* **Problems to work on**
A – Using the passage on home-care cuts, decide whether each statement below agrees with it. Answer yes or no for each, quoting the exact words of the passage that settle it.
(i) Senior Health Partners serves about 12 percent of managed long-term care clients in New York.
(ii) Not counting settlements, managed care companies won most of the hearings.
(iii) The study covered hearings held between June 2015 and December 2016.
B – Copy the part of the passage on home-care cuts that starts with "Between June 2015" and goes on through "Legal Assistance Group.".
C – Carry on the passage on home-care cuts from its last sentence.

* **Passage**
The flat rate “creates a perverse incentive” for Senior Health Partners, the lawsuit says. “The less care they provide to each individual, the more they earn.”
Between June 2015 and December 2015, the study found a sixfold increase in hearings that challenged home-care reductions. In more than 90 percent of those 1,042 hearings, the companies lost or simply withdrew proposed cuts when challenged. Though Senior Health Partners is only one of more than 20 such plans in New York, serving about 12 percent of managed long-term care clients, it accounted for 56 percent of those hearings.
Not counting settlements, managed care companies prevailed only 1.2 percent of the time. But the report said that many of the most vulnerable clients had no way to fight cuts, unaware that they could appeal. And even those who prevailed at hearings have often faced new cutbacks, said Elizabeth Jois, a lawyer at the New York Legal Assistance Group.

* **Raw data**
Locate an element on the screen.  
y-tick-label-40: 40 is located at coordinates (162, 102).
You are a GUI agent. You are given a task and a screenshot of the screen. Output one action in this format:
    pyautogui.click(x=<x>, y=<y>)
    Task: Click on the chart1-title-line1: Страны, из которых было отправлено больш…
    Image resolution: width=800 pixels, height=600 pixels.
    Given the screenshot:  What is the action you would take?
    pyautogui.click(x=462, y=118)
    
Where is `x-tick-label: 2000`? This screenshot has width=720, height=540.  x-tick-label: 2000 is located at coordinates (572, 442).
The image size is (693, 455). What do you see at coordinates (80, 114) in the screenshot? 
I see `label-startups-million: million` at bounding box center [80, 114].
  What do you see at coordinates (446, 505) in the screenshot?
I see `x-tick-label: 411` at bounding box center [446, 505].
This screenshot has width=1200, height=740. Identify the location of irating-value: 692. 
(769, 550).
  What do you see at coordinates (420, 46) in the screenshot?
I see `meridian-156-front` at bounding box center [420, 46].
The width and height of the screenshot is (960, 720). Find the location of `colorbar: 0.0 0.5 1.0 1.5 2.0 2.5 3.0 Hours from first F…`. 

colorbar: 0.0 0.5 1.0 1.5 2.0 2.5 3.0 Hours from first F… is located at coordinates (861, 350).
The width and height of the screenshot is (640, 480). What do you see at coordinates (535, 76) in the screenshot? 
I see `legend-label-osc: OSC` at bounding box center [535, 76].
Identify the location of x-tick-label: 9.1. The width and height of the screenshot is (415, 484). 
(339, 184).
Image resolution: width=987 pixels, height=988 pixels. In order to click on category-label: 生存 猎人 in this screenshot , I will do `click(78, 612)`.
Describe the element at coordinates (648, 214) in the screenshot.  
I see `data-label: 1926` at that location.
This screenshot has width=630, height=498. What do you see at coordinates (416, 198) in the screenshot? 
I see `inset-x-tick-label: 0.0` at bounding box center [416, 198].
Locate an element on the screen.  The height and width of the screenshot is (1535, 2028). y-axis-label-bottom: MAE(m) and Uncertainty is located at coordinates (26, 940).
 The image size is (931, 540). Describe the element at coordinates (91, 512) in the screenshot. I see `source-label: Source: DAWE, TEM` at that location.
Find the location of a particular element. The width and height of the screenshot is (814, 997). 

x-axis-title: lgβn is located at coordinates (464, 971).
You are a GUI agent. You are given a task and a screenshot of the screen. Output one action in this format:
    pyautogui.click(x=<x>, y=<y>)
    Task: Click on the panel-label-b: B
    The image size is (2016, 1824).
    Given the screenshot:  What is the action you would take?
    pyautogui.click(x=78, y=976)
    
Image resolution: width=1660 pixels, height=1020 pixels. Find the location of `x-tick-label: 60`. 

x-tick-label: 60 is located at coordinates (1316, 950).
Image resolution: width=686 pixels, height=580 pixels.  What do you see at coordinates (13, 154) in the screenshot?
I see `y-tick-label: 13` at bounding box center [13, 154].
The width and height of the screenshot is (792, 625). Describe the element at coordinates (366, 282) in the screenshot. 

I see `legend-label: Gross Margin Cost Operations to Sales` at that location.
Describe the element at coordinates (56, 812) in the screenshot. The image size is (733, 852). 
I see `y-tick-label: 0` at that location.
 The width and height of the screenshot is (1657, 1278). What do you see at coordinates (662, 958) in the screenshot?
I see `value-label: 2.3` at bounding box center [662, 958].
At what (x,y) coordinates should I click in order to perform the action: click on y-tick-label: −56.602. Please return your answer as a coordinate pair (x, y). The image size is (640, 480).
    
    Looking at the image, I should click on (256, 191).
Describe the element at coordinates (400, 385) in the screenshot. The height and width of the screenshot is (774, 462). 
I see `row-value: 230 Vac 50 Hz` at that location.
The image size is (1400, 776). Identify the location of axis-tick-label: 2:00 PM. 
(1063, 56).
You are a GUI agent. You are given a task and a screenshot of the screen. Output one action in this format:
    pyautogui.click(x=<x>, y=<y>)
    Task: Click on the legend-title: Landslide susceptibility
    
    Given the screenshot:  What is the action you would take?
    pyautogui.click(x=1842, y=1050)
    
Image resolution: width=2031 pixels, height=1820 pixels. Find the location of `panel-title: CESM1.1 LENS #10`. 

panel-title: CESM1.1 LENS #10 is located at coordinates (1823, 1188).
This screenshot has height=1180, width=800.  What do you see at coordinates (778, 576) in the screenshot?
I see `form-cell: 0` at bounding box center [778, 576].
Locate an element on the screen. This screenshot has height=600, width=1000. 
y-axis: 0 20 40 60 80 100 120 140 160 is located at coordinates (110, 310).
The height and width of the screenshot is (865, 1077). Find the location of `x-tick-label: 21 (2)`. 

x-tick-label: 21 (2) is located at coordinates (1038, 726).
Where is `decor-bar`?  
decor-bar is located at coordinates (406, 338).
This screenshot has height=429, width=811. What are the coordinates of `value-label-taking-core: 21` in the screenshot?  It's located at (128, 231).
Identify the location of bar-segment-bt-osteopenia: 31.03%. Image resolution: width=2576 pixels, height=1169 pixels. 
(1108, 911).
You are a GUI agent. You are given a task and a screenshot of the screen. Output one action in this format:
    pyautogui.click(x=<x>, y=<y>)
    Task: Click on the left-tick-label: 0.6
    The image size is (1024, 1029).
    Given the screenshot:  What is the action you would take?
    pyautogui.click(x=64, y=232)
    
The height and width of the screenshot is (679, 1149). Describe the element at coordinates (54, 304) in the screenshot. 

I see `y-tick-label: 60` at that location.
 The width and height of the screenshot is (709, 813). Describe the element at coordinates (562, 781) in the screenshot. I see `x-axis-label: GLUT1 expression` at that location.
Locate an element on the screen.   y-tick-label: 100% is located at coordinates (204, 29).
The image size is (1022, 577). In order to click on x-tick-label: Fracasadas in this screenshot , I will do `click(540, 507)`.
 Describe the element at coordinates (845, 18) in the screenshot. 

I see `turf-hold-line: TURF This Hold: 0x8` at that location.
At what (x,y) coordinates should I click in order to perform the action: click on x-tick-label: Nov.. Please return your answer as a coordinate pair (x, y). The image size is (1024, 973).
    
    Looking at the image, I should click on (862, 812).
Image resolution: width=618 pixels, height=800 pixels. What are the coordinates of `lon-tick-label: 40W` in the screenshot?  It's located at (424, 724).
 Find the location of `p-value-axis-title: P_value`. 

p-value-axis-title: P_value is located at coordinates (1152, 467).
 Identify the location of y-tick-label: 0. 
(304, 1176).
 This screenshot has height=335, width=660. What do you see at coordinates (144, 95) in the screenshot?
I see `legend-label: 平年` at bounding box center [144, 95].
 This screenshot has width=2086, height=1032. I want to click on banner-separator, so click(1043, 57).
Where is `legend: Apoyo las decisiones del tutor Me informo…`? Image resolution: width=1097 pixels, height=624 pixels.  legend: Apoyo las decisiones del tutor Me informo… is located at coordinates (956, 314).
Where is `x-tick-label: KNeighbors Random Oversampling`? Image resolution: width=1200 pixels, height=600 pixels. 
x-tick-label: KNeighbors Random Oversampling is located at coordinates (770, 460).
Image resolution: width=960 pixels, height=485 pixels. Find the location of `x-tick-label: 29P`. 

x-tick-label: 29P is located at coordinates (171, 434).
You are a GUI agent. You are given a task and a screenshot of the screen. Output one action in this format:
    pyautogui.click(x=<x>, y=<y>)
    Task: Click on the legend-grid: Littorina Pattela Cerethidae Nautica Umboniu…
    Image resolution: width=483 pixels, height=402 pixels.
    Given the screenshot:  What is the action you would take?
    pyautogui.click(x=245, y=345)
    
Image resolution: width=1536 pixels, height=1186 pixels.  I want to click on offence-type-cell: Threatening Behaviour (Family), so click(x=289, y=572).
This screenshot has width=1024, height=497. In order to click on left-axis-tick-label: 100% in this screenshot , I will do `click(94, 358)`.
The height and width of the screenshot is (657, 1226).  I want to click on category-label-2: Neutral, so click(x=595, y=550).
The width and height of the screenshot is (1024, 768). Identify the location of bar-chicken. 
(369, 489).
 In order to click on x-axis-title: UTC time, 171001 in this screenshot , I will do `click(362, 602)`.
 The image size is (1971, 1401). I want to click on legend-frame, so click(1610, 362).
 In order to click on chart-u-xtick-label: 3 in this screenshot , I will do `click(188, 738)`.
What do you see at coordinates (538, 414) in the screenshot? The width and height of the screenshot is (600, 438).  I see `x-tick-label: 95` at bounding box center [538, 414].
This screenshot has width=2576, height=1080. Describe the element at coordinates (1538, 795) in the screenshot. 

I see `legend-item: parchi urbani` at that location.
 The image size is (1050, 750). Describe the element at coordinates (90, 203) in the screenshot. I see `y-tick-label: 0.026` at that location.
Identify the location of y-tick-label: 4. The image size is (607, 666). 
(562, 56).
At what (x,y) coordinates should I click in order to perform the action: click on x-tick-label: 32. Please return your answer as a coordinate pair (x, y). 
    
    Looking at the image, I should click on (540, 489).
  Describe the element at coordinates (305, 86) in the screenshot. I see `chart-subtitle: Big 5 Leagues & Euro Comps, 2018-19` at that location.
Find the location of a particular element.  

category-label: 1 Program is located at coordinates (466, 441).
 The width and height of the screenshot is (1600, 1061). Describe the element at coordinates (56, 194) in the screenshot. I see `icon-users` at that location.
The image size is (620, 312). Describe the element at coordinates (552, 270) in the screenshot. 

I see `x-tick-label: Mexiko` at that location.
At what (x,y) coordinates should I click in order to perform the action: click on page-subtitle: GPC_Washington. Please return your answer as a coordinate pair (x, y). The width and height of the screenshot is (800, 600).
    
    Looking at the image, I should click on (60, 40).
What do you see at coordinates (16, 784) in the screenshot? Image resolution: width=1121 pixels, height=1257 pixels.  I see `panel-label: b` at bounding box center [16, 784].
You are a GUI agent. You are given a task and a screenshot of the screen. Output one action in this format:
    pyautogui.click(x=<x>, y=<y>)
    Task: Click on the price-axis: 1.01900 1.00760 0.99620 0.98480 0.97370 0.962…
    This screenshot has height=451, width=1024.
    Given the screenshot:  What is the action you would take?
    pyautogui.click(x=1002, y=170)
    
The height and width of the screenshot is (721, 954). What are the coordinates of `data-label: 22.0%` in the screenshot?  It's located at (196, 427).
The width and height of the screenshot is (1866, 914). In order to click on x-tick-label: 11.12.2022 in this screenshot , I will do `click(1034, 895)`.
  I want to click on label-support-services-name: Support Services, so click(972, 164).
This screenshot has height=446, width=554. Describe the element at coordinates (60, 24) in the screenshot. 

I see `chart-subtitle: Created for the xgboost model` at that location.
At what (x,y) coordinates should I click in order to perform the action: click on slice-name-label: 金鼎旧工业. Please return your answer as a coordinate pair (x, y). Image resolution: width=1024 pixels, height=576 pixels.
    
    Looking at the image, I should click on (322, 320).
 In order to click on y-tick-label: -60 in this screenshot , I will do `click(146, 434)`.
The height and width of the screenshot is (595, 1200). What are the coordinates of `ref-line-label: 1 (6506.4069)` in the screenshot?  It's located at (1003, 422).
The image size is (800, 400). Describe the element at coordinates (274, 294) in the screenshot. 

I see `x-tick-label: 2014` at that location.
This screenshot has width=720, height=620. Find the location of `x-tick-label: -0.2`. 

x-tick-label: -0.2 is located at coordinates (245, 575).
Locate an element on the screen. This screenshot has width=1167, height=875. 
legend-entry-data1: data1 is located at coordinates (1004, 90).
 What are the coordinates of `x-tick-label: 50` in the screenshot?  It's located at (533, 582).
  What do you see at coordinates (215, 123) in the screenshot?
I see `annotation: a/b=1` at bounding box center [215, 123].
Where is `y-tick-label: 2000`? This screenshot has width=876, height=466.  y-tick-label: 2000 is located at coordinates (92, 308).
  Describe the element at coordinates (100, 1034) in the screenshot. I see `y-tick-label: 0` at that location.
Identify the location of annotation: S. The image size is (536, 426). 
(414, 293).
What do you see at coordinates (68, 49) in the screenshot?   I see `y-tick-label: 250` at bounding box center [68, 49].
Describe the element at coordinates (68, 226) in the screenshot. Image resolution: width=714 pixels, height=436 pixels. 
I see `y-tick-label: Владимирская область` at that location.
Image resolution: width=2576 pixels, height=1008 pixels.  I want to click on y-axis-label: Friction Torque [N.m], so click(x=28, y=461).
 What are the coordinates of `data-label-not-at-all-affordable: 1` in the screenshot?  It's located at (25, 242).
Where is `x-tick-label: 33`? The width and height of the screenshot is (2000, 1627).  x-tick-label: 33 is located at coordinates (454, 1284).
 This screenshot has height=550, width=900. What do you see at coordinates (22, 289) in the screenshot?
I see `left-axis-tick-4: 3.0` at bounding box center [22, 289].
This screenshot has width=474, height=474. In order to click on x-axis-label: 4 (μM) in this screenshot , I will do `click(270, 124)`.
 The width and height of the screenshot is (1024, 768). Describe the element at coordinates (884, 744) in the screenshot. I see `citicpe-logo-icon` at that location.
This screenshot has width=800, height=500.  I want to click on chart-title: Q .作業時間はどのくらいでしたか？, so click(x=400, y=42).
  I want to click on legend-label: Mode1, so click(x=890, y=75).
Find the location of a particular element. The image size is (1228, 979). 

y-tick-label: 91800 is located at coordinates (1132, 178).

* **Set of answers**
A –
(i) Yes. The passage says Senior Health Partners is "serving about 12 percent of managed long-term care clients."
(ii) No. The passage says "Not counting settlements, managed care companies prevailed only 1.2 percent of the time."
(iii) No. The passage gives the period as "Between June 2015 and December 2015."

B –
Between June 2015 and December 2015, the study found a sixfold increase in hearings that challenged home-care reductions. In more than 90 percent of those 1,042 hearings, the companies lost or simply withdrew proposed cuts when challenged. Though Senior Health Partners is only one of more than 20 such plans in New York, serving about 12 percent of managed long-term care clients, it accounted for 56 percent of those hearings.
Not counting settlements, managed care companies prevailed only 1.2 percent of the time. But the report said that many of the most vulnerable clients had no way to fight cuts, unaware that they could appeal. And even those who prevailed at hearings have often faced new cutbacks, said Elizabeth Jois, a lawyer at the New York Legal Assistance Group.

C –
That was what happened to Ms. Negron, who is one of the named plaintiffs in the lawsuit. Her daughter turned to Ms. Jois, who appealed. When Ms. Hernandez, 54, showed up at the hearing to testify for her mother, taking time off from her job as the newborn screening coordinator at Mount Sinai Beth Israel, the company withdrew its proposed reduction.
But in May, despite its own finding that her mother’s condition had worsened, the company cut her mother’s hours of care to 40 from 50. At a hearing last week, Ms. Hernandez was astonished when the company’s lawyer argued that her mother could urinate or defecate in a “pull-up” diaper and wait in a chair for two or three hours until a family member could leave work and come to change her.he decision is pending.
Senior Health Partners, which calls itself “a not-for-profit managed care organization sponsored by some of the most prestigious and nationally recognized hospitals and medical centers in New York,” said it could not discuss pending litigation.
“Senior Health Partners’ primary concern at all times is the health and well-being of all our members, who are among the most vulnerable citizens of New York,” it added in an emailed statement.
The State Health Department initially declined to respond to the report’s findings, citing the litigation, but then issued a general defense of managed long-term care. It pointed to a survey in which 87 percent of all members said their plan was good or excellent, and it said that members could change plans.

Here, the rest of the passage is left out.